Frágil cessar-fogo

Ativistas acusam o ditador sírio, Bashar Al-Assad, de violar o plano de paz de Kofi Annan e de matar ao menos 10 civis. Conselho de Segurança da ONU deve decidir hoje sobre o envio de monitores ao país

RODRIGO CRAVEIRO – CORREIO BRAZILIENSE

O primeiro dia do cessar-fogo determinado pelo plano de paz de Kofi Annan — enviado da Liga Árabe e das Nações Unidas a Damasco — foi marcado pela desconfiança e por uma frágil e aparente tranquilidade. "A implementação da Convenção Annan não mudou em nada a situação em Homs. Apesar de bombardeios menos frequentes, os franco-atiradores mataram 10 civis, incluindo duas crianças e uma mulher. E o Exército está onipresente, com blindados em áreas residenciais", relatou ao Correio, pela internet, o estudante Yazan Homsy, 33 anos, morador do bairro de Talkalakh, na cidade situada a 141km de Damasco e considerada o berço do levante contra o ditador Bashar Al-Assad. Segundo o Conselho Revolucionário de Homs, um dos órgãos da oposição, a trégua foi interrompida pelos franco-atiradores, pelo disparo de morteiros e pela atividade das forças do regime.

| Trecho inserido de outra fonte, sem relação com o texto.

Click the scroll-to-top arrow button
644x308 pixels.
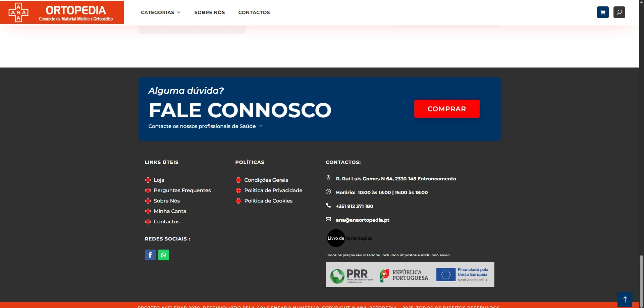point(625,299)
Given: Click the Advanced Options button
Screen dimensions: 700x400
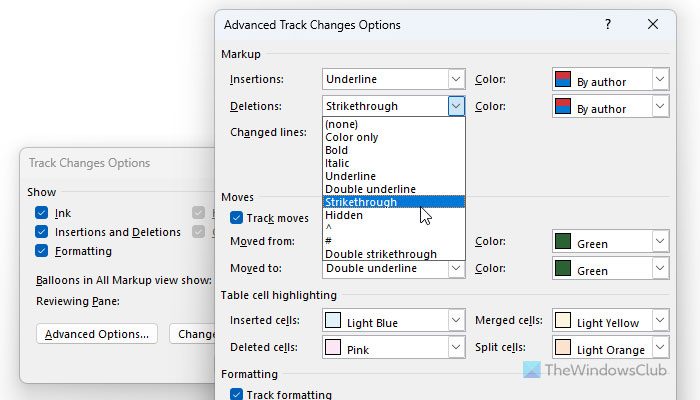Looking at the screenshot, I should (97, 334).
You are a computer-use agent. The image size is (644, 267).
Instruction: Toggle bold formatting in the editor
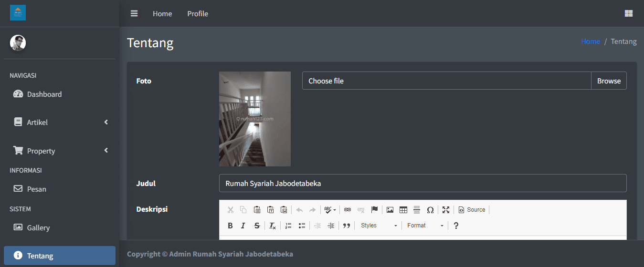click(x=230, y=226)
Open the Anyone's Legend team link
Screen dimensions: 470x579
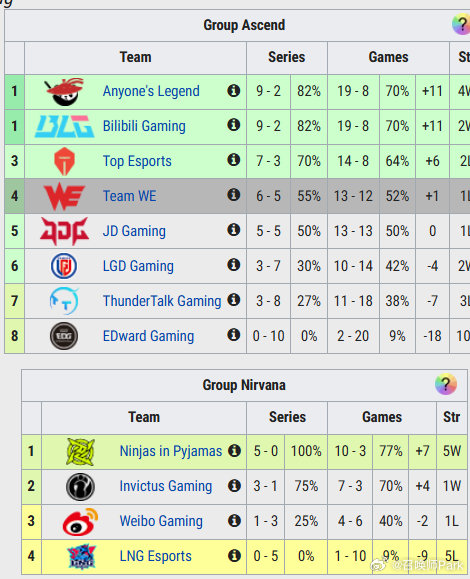(151, 91)
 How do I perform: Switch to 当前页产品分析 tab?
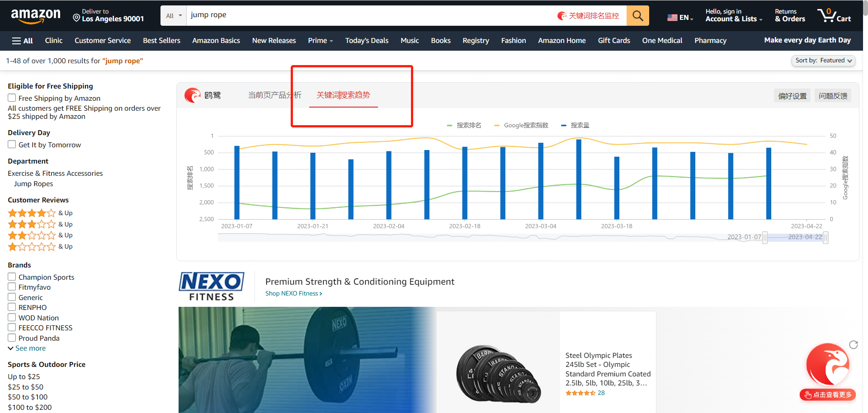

Em relatório enviado ao Conselho de Segurança da ONU, Annan esboçou otimismo. "A Síria aparentemente está experimentando um raro momento de calma. Isso está trazendo o alívio e a esperança para o povo sírio, que tem sofrido tanto, e por tanto tempo, nesse conflito brutal. A trégua agora deve ser mantida", afirmou. Horas depois, ele confidenciou a diplomatas que Damasco não cumpre com todos os termos do plano. Annan pediu à ONU que ordene a retirada das tropas e das armas pesadas das cidades sírias.

Outro morador de Homs, o ativista Waleed Fares, 25 anos, acusou Al-Assad de violar o cessarfogo.

"Tivemos hoje ao menos sete mortos, vítimas de franco-atiradores. Os militares ainda realizam operações de menor escala na cidade", comentou. Hillary Clinton, secretária de Estado americana, trata o silenciar das armas como um detalhe. "Se for respeitado, o cessar-fogo é um passo importante, mas é só um elemento do plano (de Annan)", declarou, às margens da cúpula do G-8 (grupo formado pelos sete países mais industrializados e pela Rússia).

Integrante do Conselho Nacional Sírio (CNS), Ausama Monajed (leia Três perguntas para) disse ao Correio ter a mesma preocupação de Hillary. "Há seis pontos no plano de Annan, que incluem a libertação de todos os presos políticos, a permissão para o povo se manifestar pacífica e livremente e a autorização para jornalistas estrangeiros entrarem no país", lembrou, por e-mail. "Nada disso ocorreu."

O regime de Damasco culpou "terroristas" pela morte de um oficial do Exército, em Aleppo, a segunda maior cidade do país. "Um grupo terrorista armado usou um explosivo para atingir um ônibus transportando oficiais, em Aleppo. Ele matou um tenente-coronel e feriu 24 pessoas, às 8h (2h em Brasília)", informou a agência de notícias estatal Sana. O Exército Livre Sírio negou envolvimento e atribuiu o ataque às próprias forças de segurança e à milícia alauíta Shabiha, obediente a Al-Assad.

Batalha diplomática

Ante a situação volátil na Síria, o governo dos EUA aposta as fichas na tentativa de pressionar a Rússia a adotar uma postura mais incisiva com Al-Assad, um de seus principais parceiros comerciais.

Hillary Clinton manteve reuniões ontem com os chanceleres Alain Juppé (França) e Sergei Lavrov (Rússia). O próprio Juppé chegou a propor ao Conselho de Segurança o envio à Síria de "uma força robusta de observadores", cuja objetivo será o de verificar o cumprimento do cessar-fogo.

Havia a expectativa de que o esboço de uma resolução nesse sentido fosse apresentado ontem no Conselho. Tanto a Rússia quanto a China mostraram simpatia pelo texto. "Apoiamos integralmente o plano de seis pontos de Annan e cremos que o cessar-fogo é muito importante, assim como a retirada de tropas das cidades sírias", declarou Li Baodong, embaixador da China na ONU, citado pela agência Reuters. "É crucial que os monitores estejam no terreno", afirmou Vitaly Churkin, o representante da Rússia no Conselho de Segurança. A votação sobre o envio de observadores deve ocorrer ainda hoje.